Tran Thi Hien Minh, Vice President of the Saigon Professional Chefs Association, proudly announced that Vietnamese chefs brought home an impressive haul of awards from the competition. Among the 40 Vietnamese participants, there were 18 gold, 26 silver, and 24 bronze winners—a testament to their culinary prowess.

Minh attributed this success to the rising popularity of Vietnamese cuisine both domestically and internationally. She asserted that the record-breaking number of awards proves that Vietnamese chefs are among the best in the world and that local cuisine is gaining well-deserved recognition.

Nguyen Thi Khanh, President of the Ho Chi Minh City Tourism Association, highlighted the event’s impact on promoting Vietnamese cuisine to a global audience. She emphasized the cultural exchange aspect, with chefs from various countries coming together to share their unique culinary traditions.

One of the most notable achievements of the competition was the high praise received by Vietnamese dishes shaped like lotus flowers, Vietnam’s national flower. The creativity and skill showcased by the Vietnamese chefs left a lasting impression on the international judges.
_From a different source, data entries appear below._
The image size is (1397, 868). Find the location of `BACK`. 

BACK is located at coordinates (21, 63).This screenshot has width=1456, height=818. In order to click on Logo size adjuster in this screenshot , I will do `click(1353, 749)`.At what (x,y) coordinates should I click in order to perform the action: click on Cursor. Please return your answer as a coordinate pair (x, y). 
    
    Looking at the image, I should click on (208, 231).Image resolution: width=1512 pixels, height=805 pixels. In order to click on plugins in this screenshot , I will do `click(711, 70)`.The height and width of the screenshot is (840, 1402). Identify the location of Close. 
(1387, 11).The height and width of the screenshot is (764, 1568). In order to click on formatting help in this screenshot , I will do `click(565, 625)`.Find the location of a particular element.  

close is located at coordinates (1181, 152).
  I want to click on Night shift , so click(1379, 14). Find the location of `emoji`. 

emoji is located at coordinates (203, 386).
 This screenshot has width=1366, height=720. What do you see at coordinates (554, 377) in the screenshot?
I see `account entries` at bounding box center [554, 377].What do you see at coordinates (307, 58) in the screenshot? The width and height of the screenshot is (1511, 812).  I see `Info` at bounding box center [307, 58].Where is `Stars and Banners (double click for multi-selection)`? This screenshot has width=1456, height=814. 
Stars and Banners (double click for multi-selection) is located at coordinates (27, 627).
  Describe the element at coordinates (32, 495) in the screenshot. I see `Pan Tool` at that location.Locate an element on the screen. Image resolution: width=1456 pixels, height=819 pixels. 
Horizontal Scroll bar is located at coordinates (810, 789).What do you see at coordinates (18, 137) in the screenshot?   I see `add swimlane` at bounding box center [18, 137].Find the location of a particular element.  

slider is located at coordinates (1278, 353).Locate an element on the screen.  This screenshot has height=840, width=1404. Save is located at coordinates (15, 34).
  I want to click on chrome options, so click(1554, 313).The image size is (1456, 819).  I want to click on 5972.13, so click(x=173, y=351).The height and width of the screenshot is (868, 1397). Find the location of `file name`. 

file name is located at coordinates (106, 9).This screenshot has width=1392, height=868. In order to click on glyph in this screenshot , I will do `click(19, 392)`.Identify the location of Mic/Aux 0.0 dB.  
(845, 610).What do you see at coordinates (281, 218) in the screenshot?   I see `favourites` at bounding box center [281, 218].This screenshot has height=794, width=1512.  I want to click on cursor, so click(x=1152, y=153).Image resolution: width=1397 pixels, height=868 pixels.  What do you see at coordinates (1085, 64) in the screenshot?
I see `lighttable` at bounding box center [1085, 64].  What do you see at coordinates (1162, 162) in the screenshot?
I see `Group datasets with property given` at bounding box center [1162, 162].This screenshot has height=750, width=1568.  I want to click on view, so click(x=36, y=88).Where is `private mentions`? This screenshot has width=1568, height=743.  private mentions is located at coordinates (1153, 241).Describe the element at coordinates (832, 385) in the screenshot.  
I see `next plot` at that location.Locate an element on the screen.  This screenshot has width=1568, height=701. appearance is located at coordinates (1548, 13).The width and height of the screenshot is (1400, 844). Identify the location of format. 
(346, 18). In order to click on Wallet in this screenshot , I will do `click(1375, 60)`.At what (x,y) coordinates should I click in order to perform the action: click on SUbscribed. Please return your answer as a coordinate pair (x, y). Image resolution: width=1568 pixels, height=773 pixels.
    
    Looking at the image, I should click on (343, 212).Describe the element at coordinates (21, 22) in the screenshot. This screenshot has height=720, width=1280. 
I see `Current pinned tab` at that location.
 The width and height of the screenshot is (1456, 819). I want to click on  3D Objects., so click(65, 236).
Khanh also pointed out that Ho Chi Minh City is leading the way in culinary diplomacy by consistently sending chefs to represent Vietnam at international events. These competitions provide a platform for local chefs to merge Vietnamese cuisine with global influences, creating a unique and appealing offering for international tourists.

With 1,200 contestants from over 20 countries, this year’s competition was a true celebration of culinary diversity and a testament to the universal language of food.